If all of the engineering problems are solved, this could work. There isn't anything physically impossible about it. The engineering challenges are large, but the Starshot project claims that each can be solved incrementally. We don't have to shoot at stars first -- imagine getting back to Neptune in a couple of days, and then being able to orbit once you got there?


Saturday, August 6, 2016

August 20 progress passed!

Yesterday Yukari 4 passed the August 20 progress verification point. A whole 15 days early, too. Here is video proof:

Thursday, July 28, 2016

St Kwan's Is Expanding

We would like to welcome Kirktopode to the St Kwan's Family! He has the goal to enter the embedded electronics field, and I have the goal of completing the robot without going crazy. We are perfect for each other!

Also, all of the robot code and design stuff is now on Github. Kirktopode is holding the master version, and I have a fork of it. I am using another one of my projects to hold the wiki in which I am documenting things in English.

○ ○ ○ ○ ○ ○ ○

Retype the blog excerpt above between "If all of the" and "you got there?", inclusive.

PROVIDED MATERIAL.
○ ○ ○ ○ ○ ○ ○

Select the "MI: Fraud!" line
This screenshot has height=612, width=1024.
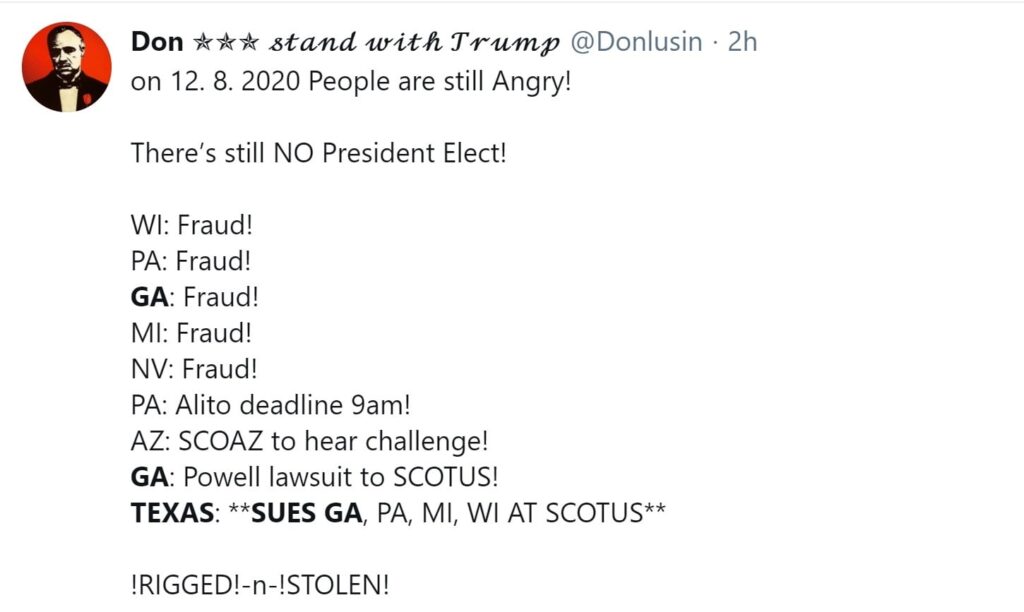click(x=191, y=333)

○ ○ ○ ○ ○ ○ ○

OUTPUT OF THE EXERCISE.
If all of the engineering problems are solved, this could work. There isn't anything physically impossible about it. The engineering challenges are large, but the Starshot project claims that each can be solved incrementally. We don't have to shoot at stars first -- imagine getting back to Neptune in a couple of days, and then being able to orbit once you got there?